Stocks are little-changed before a busy week of economic data.

S&P 500 futures are down 0.1 percent, while most of Europe rose about half a percent. Asia mostly declined on poor economic data overnight, led by drops of more than 1 percent in Shanghai and Seoul. Oil continues lower as well.

Today brings three noteworthy reports: Personal income and spending at 8:30 a.m. ET. Then the Institute for Supply Management's manufacturing index and construction spending both follow at 10 a.m. ET. Key jobs numbers are also due Wednesday and Friday. (See researchLAB's interactive calendar for more.)

The S&P 500 has drifted all year following big rallies in 2013 and 2014. While employment trends have strengthened in the U.S., other measures of economic activity have lagged recently. Consumer confidence, gross domestic product, and revised consumer sentiment all missed estimates last week. The Federal Reserve also declined to provide guidance on when interest rates will increase, which lifted bond prices and weighed on financials.

Energy stocks have also broken to new lows, hurt by falling oil prices, and poor results at Exxon Mobil and Chevron. A weakening Chinese economy, highlighted today by the weakest manufacturing numbers in two years, has also weighed on energy.

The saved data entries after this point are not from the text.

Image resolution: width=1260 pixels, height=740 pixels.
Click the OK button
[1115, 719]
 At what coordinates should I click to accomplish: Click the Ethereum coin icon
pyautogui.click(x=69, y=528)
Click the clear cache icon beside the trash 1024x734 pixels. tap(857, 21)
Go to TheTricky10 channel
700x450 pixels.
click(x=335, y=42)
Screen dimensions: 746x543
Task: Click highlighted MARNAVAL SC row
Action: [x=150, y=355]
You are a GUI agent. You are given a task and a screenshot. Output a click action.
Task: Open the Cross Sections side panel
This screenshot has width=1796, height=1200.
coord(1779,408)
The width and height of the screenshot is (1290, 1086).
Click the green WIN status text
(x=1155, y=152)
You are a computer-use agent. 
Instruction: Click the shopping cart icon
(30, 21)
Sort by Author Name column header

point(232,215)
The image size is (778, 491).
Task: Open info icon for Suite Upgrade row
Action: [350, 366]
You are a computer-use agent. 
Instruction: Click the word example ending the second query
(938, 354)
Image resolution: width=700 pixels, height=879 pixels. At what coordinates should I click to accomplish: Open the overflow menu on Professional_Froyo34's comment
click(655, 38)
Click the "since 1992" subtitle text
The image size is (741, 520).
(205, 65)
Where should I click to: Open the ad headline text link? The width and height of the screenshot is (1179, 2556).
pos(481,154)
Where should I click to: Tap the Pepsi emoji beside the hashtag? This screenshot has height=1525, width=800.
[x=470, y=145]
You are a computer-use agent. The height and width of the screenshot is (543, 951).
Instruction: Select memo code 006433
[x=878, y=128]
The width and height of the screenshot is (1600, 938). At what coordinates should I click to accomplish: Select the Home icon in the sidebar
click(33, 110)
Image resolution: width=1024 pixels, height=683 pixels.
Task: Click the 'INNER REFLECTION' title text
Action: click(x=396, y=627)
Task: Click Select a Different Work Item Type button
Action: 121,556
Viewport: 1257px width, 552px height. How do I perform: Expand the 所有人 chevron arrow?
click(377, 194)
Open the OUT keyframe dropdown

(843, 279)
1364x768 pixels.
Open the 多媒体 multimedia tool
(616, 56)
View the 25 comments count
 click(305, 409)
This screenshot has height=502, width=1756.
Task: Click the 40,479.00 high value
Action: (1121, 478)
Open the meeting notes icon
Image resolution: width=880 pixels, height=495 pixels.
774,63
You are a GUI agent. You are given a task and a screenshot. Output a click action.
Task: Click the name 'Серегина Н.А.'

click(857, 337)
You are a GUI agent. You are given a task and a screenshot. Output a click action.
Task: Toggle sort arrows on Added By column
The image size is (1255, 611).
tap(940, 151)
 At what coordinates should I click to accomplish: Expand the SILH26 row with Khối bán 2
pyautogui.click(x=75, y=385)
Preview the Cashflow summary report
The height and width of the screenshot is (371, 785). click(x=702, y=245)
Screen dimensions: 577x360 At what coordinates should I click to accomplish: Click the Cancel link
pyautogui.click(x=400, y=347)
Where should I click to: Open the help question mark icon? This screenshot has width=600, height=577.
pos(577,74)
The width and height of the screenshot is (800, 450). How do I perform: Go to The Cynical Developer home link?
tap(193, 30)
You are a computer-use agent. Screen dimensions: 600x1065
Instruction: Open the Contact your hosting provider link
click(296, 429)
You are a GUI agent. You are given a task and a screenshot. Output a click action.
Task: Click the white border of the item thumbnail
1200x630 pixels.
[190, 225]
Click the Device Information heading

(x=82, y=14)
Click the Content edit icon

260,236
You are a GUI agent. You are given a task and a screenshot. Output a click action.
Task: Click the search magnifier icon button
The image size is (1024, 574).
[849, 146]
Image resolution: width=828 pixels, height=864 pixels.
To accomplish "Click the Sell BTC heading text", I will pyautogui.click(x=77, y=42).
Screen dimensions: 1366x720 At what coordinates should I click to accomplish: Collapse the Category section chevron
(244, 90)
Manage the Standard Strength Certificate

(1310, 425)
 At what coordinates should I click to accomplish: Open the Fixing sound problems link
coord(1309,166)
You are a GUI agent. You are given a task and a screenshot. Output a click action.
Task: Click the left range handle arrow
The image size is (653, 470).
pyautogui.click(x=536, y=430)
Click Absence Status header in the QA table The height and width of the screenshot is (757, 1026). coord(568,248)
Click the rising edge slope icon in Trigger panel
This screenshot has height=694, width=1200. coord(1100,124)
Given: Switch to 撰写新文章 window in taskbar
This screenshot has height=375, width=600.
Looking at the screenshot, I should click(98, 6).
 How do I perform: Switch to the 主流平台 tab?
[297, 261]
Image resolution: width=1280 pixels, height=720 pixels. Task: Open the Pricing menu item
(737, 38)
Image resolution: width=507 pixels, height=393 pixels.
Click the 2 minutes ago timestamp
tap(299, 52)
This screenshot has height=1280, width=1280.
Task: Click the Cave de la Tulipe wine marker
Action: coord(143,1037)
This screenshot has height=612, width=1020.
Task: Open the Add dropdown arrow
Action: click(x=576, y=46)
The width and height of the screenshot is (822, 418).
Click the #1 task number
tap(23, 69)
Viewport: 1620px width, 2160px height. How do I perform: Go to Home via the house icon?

Housing stocks, providers of building materials, and utilities have benefited from the lower borrowing costs. researchLAB shows money flowing into restaurants, networking stocks, providers of contracted electronics-manufacturing services, and shipping firms as well. Precious metals, solar energy, and Chinese stocks have fared the worst.

In company-specific news, Lexicon Pharmaceuticals surged 20 percent after reporting positive Phase 3 data for its prospective cancer treatment. Tyson Foods dropped 7 percent after earnings missed estimates and management lowered guidance. Frontier Communications rose 8 percent on strong quarterly revenue.

The earnings calendar remains active this afternoon, with American International Group, Community Health, Avis Budget, and Tenet Healthcare scheduled to report.

Commodities are down once again. West Texas Intermediate crude fell 1.4 percent, and European Brent slid 2 percent. Copper and silver fell 0.8 percent, and gold is down 0.5 percent. The U.S. dollar is up against most other currencies as well.